A promissory note is a written agreement or contract between two parties in which the creditor agrees to pay back at determined intervals a sum of money to a lender. Promissory notes include, but are not limited to, money given for student loans, car loans, and personal loans. Promissory notes are either secured or unsecured by collateral. It is preferable for a note to be secured by collateral so that if the creditor does not make timely payments the lender will receive something of value to cover the loan.
If the creditor fails to timely pay under the promissory note, the creditor is in default. The lender has several remedies at this point in time. Although not obligated to do so, the lender may work with the creditor on an extension of time to repay under the loan. The lender could chose to foreclose on the loan, which means that the lender can request that the money be paid back in full right away. Usually, this is accomplished via a phone call and/or sending a demand letter via certified mail.
If the creditor cannot pay, then the lender can repossess the collateral, if any. The lender may do this itself or hire a professional agency to do so. The collateral can be sold to satisfy the loan. If the proceeds of the sale exceed the amount owed, then the remainder is given back to the creditor less any expenses. If the proceeds do not cover the amount owed, then the lender can file a lawsuit for any remaining balance owed plus filing fees, service fees, etc. If the promissory note is not secured by collateral, then the lender may file a lawsuit for breach of contract.
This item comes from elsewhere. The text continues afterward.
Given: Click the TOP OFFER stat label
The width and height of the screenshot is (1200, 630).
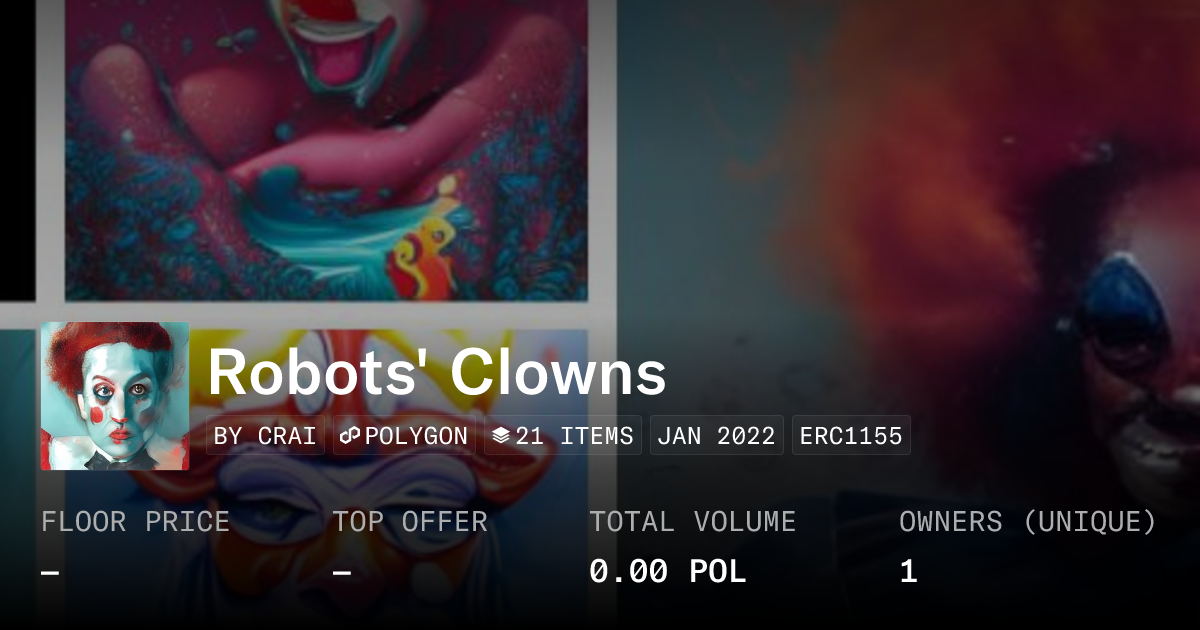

Once a judgment is entered against the creditor, then the lender may need to expend further avenues if the creditor still fails to pay. For example, the creditor may engage the services of a professional collection agency to enforce collection. The creditor may also seek to garnish the creditor’s wages by initiating a garnishment action. In addition, the creditor may sell the promissory note to an entity that specializes in buying notes and attempting to collect on the debt in that fashion. Finally, the creditor may decide to write off the loan as a loss for tax purposes. Depending on the amount of the debt, the creditor may be required to claim any forgiven debt as income and pay tax on it.
If a lender decides to file a lawsuit to enforce the promissory note, it is wise to consult with an attorney before doing so.